■ 데이터셋 발췌:
········

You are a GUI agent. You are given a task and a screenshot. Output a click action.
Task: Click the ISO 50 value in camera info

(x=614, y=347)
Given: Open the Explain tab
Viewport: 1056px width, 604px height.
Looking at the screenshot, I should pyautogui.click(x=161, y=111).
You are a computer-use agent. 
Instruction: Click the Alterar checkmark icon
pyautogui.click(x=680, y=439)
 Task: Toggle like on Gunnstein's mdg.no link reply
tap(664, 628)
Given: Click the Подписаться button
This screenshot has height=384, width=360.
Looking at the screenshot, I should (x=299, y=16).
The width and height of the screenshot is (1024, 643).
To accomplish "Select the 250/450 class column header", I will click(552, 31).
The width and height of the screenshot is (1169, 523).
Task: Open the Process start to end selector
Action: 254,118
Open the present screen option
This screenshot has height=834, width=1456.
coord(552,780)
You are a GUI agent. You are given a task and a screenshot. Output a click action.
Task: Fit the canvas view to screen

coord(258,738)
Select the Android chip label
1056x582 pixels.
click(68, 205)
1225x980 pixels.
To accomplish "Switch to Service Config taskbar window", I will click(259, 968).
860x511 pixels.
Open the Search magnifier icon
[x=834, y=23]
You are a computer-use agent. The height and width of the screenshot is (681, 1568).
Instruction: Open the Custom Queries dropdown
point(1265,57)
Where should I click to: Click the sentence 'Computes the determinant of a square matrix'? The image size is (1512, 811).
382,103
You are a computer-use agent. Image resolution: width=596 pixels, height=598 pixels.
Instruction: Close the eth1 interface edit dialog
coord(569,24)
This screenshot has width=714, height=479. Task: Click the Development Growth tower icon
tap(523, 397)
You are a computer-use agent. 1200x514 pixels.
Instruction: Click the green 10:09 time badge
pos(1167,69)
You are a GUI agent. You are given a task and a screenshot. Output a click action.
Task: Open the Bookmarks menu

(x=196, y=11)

········

■ 과제 개요: 위에 있는 항목을 처음부터 끝까지 한 글자도 바꾸지 말고 다시 입력하세요.

■ 연습 답안:
You are a GUI agent. You are given a task and a screenshot. Output a click action.
Task: Click the ISO 50 value in camera info

(x=614, y=347)
Given: Open the Explain tab
Viewport: 1056px width, 604px height.
Looking at the screenshot, I should pyautogui.click(x=161, y=111).
You are a computer-use agent. 
Instruction: Click the Alterar checkmark icon
pyautogui.click(x=680, y=439)
 Task: Toggle like on Gunnstein's mdg.no link reply
tap(664, 628)
Given: Click the Подписаться button
This screenshot has height=384, width=360.
Looking at the screenshot, I should (x=299, y=16).
The width and height of the screenshot is (1024, 643).
To accomplish "Select the 250/450 class column header", I will click(552, 31).
The width and height of the screenshot is (1169, 523).
Task: Open the Process start to end selector
Action: 254,118
Open the present screen option
This screenshot has height=834, width=1456.
coord(552,780)
You are a GUI agent. You are given a task and a screenshot. Output a click action.
Task: Fit the canvas view to screen

coord(258,738)
Select the Android chip label
1056x582 pixels.
click(68, 205)
1225x980 pixels.
To accomplish "Switch to Service Config taskbar window", I will click(259, 968).
860x511 pixels.
Open the Search magnifier icon
[x=834, y=23]
You are a computer-use agent. The height and width of the screenshot is (681, 1568).
Instruction: Open the Custom Queries dropdown
point(1265,57)
Where should I click to: Click the sentence 'Computes the determinant of a square matrix'? The image size is (1512, 811).
382,103
You are a computer-use agent. Image resolution: width=596 pixels, height=598 pixels.
Instruction: Close the eth1 interface edit dialog
coord(569,24)
This screenshot has width=714, height=479. Task: Click the Development Growth tower icon
tap(523, 397)
You are a computer-use agent. 1200x514 pixels.
Instruction: Click the green 10:09 time badge
pos(1167,69)
You are a GUI agent. You are given a task and a screenshot. Output a click action.
Task: Open the Bookmarks menu

(x=196, y=11)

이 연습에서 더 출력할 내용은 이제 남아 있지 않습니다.